Parfois, Dieu peut permettre l’épreuve pour cela. 

C’est ce qui est arrivé, par exemple, à Samuel Peterschmitt, le pasteur de la Porte Ouverte de Mulhouse, d’où est parti le co-vid 21 en France. Son témoignage tourne beaucoup dans les milieux chrétiens en ce moment. 
Samuel Peterschmitt a été malade du Co-vid, sévèrement, et il raconte comment, dans la nuit de la maladie, il a reçu une nouvelle révélation de Dieu. Lui qui prêchait un Evangile de puissance et de victoire, c’est dans la plus grande faiblesse que Dieu est venu le rejoindre, pour le rappeler à l’humilité. Il lui a fait prendre conscience de son arrogance. Samuel parlait comme s’il possédait une réponse définitive sur « qui est Jésus », comme s’il savait tout de lui, comme s’il était le maître et Jésus le serviteur… 
La maladie a été son chemin de Damas, lieu d’un nouveau départ avec le Christ, sur un chemin d’humilité. 
Citant Job, ce pasteur confesse : « j'ai parlé, sans comprendre, de choses étonnantes qui me dépassent et que je ne connais pas » (Job 42.3) ». 
Et il conclue : « Heureux ceux qui ne savent rien… heureux ceux qui ont besoin de lui chaque jour, qui ne sont pas assis sur leur trône de certitude… »

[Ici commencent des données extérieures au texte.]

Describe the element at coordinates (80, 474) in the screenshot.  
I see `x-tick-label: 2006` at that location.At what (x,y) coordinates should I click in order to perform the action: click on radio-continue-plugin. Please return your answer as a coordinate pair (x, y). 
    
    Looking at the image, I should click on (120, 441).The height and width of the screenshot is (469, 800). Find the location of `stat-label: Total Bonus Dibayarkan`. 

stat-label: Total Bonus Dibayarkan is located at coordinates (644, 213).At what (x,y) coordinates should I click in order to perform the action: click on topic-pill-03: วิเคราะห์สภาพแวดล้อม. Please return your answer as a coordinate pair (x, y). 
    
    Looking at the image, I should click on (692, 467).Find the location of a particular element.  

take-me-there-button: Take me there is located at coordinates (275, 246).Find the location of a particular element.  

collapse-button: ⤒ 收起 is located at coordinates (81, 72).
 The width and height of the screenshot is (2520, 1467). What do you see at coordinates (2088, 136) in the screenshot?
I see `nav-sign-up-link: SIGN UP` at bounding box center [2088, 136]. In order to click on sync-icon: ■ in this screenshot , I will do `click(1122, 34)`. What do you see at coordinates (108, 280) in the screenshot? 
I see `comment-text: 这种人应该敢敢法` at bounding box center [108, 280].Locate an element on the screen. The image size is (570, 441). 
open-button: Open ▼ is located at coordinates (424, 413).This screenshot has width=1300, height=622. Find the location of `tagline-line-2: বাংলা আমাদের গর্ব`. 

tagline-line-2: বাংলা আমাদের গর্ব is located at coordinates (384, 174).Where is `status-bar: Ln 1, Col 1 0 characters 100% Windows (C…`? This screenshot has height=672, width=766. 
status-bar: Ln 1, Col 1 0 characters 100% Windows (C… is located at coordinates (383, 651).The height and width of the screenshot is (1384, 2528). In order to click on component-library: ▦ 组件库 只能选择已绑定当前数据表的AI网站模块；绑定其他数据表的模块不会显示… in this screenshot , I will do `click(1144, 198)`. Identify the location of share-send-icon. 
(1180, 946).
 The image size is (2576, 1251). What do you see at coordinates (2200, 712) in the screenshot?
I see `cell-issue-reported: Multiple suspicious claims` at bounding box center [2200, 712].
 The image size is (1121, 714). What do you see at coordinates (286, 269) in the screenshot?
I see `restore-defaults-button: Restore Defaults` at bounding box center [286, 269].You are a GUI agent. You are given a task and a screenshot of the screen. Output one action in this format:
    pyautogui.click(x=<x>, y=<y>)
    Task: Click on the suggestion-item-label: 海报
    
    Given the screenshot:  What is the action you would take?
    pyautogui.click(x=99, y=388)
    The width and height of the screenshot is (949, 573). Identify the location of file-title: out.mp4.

Comme Paul, il a dû passer par un temps de nuit, de silence, pour descendre en lui-même. Un temps de prière, à chercher intensément la présence du Christ. 

Nous aussi, cessons de résister au Christ, cessons de nous regarder nous-mêmes pour le regarder, lui, le Ressuscité. Cherchons à le connaître davantage, et cela peut commencer par cette simple prière  : « qui es-tu,  Seigneur ? ». J’ai besoin de t’entendre, d’apprendre de toi. 

Pourquoi pas aussi prendre le temps pour cet un exercice qu’on pratique dans les retraites spirituelles : lire en entier l’Evangile de Marc comme si c’était la première fois – ce sera peut-être le cas ! – le lire comme si vous découvriez cette histoire, le lire avec en tête cette question : qui es-tu Seigneur ? Notez ce qui vous surprend, vous touche dans les paroles de Jésus, ses attitudes… Méditez-le, demandez-lui de se révéler à vous – pour la première fois, ou d’une façon nouvelle. 

Soyons assurés que le Christ saura nous conduire vers lui, car il nous cherche, lui, le premier. 
Amen


Qui es-tu, Jésus ? Aide-moi à te rencontrer, à te connaître. 
Je veux me laisser arrêter, prendre le temps de te chercher, dans la Bible, dans la prière…
Me laisser conduire par toi, pas à pas, car tu es le seul Seigneur. 

Je peux prendre le temps de lire l’Evangile de Marc en entier, comme si j’entendais cette histoire pour la première fois. Je note ce qui me surprend, me touche dans les paroles de Jésus, ses attitudes… Je le médite, je lui demande de se révéler à moi – pour la première fois, ou d’une façon nouvelle.